Internet Engineering Task Force (IETF) L. Fang, Ed.
Request for Comments: 6941 Cisco
Category: Informational B. Niven-Jenkins, Ed.
ISSN: 2070-1721 Velocix
S. Mansfield, Ed.
Ericsson
R. Graveman, Ed.
RFG Security
April 2013
MPLS Transport Profile (MPLS-TP) Security Framework
Abstract
This document provides a security framework for the MPLS Transport
Profile (MPLS-TP). MPLS-TP extends MPLS technologies and introduces
new Operations, Administration, and Maintenance (OAM) capabilities, a
transport-oriented path protection mechanism, and strong emphasis on
static provisioning supported by network management systems. This
document addresses the security aspects relevant in the context of
MPLS-TP specifically. It describes potential security threats as
well as mitigation procedures related to MPLS-TP networks and to
MPLS-TP interconnection to other MPLS and GMPLS networks. This
document is built on RFC 5920 ("Security Framework for MPLS and GMPLS
Networks") by providing additional security considerations that are
applicable to the MPLS-TP extensions.
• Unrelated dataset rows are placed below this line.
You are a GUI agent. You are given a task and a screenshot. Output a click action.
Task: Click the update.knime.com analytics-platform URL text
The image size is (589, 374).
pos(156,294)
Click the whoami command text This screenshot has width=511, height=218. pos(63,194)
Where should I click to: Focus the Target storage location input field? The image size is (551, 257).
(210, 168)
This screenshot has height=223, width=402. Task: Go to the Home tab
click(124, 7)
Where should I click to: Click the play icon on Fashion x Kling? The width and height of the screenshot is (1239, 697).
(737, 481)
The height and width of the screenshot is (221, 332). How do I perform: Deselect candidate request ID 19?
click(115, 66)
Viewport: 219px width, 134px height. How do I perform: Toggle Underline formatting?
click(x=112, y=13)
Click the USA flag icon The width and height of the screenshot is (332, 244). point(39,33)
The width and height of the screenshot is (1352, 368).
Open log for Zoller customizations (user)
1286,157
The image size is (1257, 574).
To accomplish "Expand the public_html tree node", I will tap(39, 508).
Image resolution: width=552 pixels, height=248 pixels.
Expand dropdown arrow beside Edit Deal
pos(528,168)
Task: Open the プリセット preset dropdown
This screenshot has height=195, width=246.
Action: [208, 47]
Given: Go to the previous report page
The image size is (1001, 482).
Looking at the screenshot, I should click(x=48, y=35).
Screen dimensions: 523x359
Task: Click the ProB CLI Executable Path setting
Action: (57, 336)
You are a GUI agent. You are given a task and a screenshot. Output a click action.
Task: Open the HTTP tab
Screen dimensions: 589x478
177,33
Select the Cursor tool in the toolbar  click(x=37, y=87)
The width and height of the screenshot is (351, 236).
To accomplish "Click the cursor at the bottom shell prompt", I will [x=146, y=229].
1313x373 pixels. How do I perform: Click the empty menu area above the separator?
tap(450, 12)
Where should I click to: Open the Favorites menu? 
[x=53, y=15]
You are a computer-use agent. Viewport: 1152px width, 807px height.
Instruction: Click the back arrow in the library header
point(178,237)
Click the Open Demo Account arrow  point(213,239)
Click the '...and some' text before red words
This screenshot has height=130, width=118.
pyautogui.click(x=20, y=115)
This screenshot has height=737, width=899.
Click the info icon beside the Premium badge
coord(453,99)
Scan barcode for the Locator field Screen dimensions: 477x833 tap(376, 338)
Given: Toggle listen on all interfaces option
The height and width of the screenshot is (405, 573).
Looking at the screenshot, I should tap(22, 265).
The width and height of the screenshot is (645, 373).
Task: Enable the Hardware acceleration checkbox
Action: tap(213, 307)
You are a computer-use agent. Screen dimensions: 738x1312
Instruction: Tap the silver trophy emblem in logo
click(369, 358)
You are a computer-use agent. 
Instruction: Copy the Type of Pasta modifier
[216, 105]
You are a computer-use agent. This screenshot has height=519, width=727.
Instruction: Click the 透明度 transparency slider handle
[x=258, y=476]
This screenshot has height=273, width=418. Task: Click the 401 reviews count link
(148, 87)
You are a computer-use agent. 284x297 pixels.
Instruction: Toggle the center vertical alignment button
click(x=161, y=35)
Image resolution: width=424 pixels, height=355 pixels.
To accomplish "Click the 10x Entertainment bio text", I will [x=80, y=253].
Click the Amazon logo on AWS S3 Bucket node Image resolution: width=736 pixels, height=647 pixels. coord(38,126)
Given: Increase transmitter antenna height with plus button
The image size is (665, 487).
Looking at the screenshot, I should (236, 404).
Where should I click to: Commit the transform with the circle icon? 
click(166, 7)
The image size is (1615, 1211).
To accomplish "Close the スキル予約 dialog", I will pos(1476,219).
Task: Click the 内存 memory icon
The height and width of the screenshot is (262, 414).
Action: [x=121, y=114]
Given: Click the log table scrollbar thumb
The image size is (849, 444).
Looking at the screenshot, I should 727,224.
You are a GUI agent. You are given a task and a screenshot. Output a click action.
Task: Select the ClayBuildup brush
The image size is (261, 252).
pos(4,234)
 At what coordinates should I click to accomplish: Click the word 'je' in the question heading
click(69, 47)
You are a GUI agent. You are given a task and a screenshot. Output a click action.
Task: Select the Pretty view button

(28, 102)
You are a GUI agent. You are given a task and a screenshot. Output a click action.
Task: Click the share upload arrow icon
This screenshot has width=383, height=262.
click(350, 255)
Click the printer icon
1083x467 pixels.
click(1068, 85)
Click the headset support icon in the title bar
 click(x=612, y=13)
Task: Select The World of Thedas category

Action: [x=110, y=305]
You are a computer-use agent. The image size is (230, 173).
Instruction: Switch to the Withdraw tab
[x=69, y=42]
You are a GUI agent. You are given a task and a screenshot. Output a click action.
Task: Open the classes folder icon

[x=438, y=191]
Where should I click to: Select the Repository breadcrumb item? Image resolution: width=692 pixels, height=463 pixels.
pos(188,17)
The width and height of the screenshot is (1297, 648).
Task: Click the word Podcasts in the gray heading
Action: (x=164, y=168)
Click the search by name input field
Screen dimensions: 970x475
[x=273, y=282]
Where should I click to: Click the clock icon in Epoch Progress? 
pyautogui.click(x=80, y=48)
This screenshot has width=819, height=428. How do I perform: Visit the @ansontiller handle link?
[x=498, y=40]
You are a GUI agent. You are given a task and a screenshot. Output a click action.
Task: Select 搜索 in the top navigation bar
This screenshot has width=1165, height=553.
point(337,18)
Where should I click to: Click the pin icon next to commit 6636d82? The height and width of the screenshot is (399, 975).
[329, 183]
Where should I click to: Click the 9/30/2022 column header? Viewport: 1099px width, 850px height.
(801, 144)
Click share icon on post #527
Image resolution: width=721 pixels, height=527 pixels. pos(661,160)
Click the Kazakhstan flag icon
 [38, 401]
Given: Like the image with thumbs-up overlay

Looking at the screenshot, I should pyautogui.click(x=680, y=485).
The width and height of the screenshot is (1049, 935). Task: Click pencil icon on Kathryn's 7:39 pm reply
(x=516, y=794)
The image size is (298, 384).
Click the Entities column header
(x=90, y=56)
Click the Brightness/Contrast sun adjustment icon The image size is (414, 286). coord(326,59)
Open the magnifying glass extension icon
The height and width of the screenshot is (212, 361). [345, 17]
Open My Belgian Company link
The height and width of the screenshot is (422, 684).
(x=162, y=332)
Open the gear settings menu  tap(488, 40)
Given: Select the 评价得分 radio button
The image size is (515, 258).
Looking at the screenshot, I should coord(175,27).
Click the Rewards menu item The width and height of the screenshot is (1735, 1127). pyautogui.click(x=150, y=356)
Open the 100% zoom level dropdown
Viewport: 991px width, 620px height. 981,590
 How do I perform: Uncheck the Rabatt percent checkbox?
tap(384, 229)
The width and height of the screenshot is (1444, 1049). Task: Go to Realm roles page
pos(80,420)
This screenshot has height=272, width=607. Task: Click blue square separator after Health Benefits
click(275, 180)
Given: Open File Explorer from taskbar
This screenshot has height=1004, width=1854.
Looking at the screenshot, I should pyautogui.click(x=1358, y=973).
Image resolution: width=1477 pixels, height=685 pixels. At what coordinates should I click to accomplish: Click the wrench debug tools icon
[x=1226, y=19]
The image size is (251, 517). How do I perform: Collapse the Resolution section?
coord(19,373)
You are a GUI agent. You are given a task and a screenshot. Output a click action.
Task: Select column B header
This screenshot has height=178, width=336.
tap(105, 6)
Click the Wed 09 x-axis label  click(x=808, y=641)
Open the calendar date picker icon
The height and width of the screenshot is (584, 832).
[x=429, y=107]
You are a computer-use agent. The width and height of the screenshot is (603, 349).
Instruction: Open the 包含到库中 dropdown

All the security
considerations from RFC 5920 are assumed to apply.
This document is a product of a joint Internet Engineering Task Force
(IETF) / International Telecommunication Union Telecommunication
Standardization Sector (ITU-T) effort to include an MPLS Transport
Profile within the IETF MPLS and Pseudowire Emulation Edge-to-Edge
(PWE3) architectures to support the capabilities and functionality of
a packet transport network.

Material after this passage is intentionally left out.